Like Halloween, Thanksgiving had received some hype for our kids. Our respective children had played together for a year. They had been told that their grandparents house, where our event would take place, was a house of wonder where there was candy and toys literally in every corner. Our children were sceptical and given some Halloween disappointments, expected a good meal, but nothing to write home about. In this case, the myth turned out to be the reality.
This was a house that did not like taxes and one tax that had been identified as evil was my health tax -- re-dubbed the 'candy tax.' Soon upon entering our kids were told that in this house the candy tax had been repealed. Not only that but candy was freely available. It was everywhere. Lollipop displays, bowls of M&M's and some Swedish red fish that now rates in their eyes as one of the greatest culinary creations in human history. To wit, when a discussion turned to what people might have as a last meal my daughter resolutely stated her menu of "chocolate, Ben and Jerry's ice cream and those red fish." I could see my son looking around in wonder and then feeling the walls to see if they were made of gingerbread.
But it wasn't only that, there was also the toys. There were toys everywhere. These were grandparents who in no uncertain terms were going all out. (And not just in toys but in attire. The grandmother was dressed as a pilgrim and the grandfather had a roast turkey adorning his head). Months of investment going around yard sales and discount shops had paid off. The toys were stacked many feet high. Our kids didn't know what to do next. They could do no more than frolic around with the distinct impressions that dreams can indeed come true. "I can't believe it. It is exactly what they said it would be."

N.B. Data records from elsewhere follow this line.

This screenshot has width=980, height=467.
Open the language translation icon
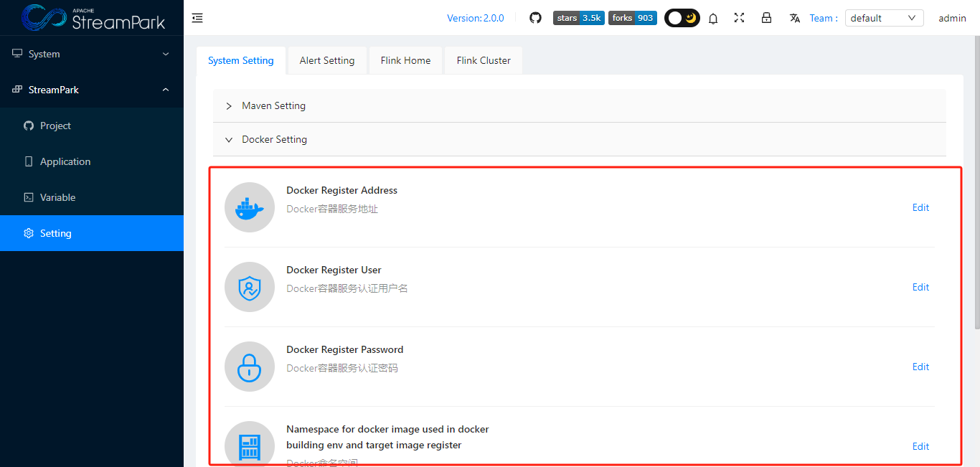click(794, 18)
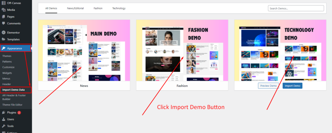Switch to the News/Editorial tab

74,8
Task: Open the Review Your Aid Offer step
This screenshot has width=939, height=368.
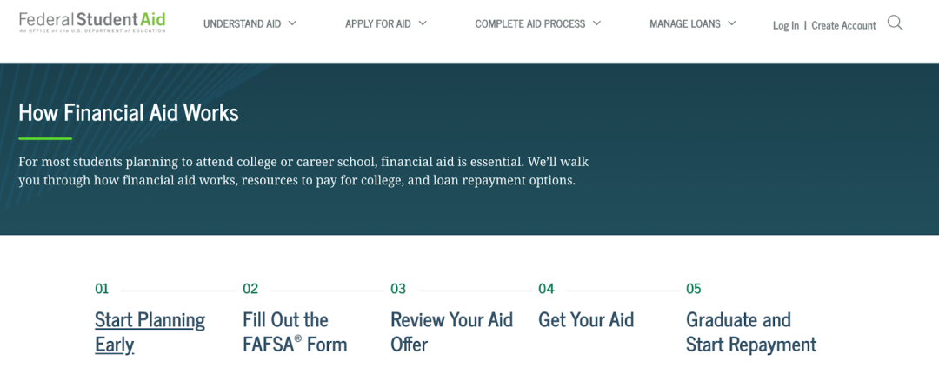Action: tap(451, 331)
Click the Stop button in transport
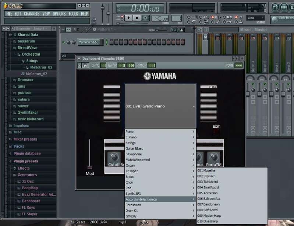 pyautogui.click(x=137, y=18)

Suffice it to say, this was one situation in which engaging in any type of what might be called parenting was futile. So we didn't. As it turned out, the children were not the only ones who would be saved from starvation. We too were seduced by the red fish but then the adults were presented a meal that actively sought to destroy any pretense for restrained living with course after course of mash potatoes, assortments of pies and a turkey whose size would have required a trained game hunter to have brought down. It is just as well we didn't have to attend to the children as it was not really possible to move. It was quite a feast and then they brought out dessert.

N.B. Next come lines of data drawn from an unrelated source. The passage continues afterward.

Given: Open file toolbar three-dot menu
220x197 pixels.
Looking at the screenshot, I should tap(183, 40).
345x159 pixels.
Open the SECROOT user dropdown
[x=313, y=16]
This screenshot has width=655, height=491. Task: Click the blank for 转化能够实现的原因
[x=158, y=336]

Eventually, much to our surprise, it was one of the native grandchildren who succumbed first to the unrestrained consumption. He knew it was coming and, with full cheeks, was ushered into the bathroom by one of his parents. One can only imagine that scene as several thousand kids simultaneously 'tossed their cookies.' By the look of his parent upon exiting, this is a dream-like fantasy that could have been spared reality.
My children eventually collapsed from exhaustion but kept their load. Our fears that they might not fall asleep were unfounded. And then next morning, much to our amazement they wanted to eat breakfast. On time and as usual. We offered them vege sticks. They didn't eat.
It is interesting to speculate why Thanksgiving has grown in popularity over the years. These days it has been combined with another past time, shopping, although for the life of my I can't understand how and why people would rise themselves today to get to the shops by 4am. If there is a greater example of market unraveling I haven't seen it.
But in looking around this family gathered all in one place from afar with the knowledge that half of them were away from their families, I think the holiday may be a negotiated consequence of duality. In the US, where so many families live in different cities, Thanksgiving allows one family gathering to be allocated while I guess at Christmas or another occasion, the other side of the family gets together. It provides the extra holiday so that in each family both sides can have their piece of the action. It is a market response to a fundamental scarcity of allocating members to large, annual family gatherings. We were happy on this occasion to be part of this one.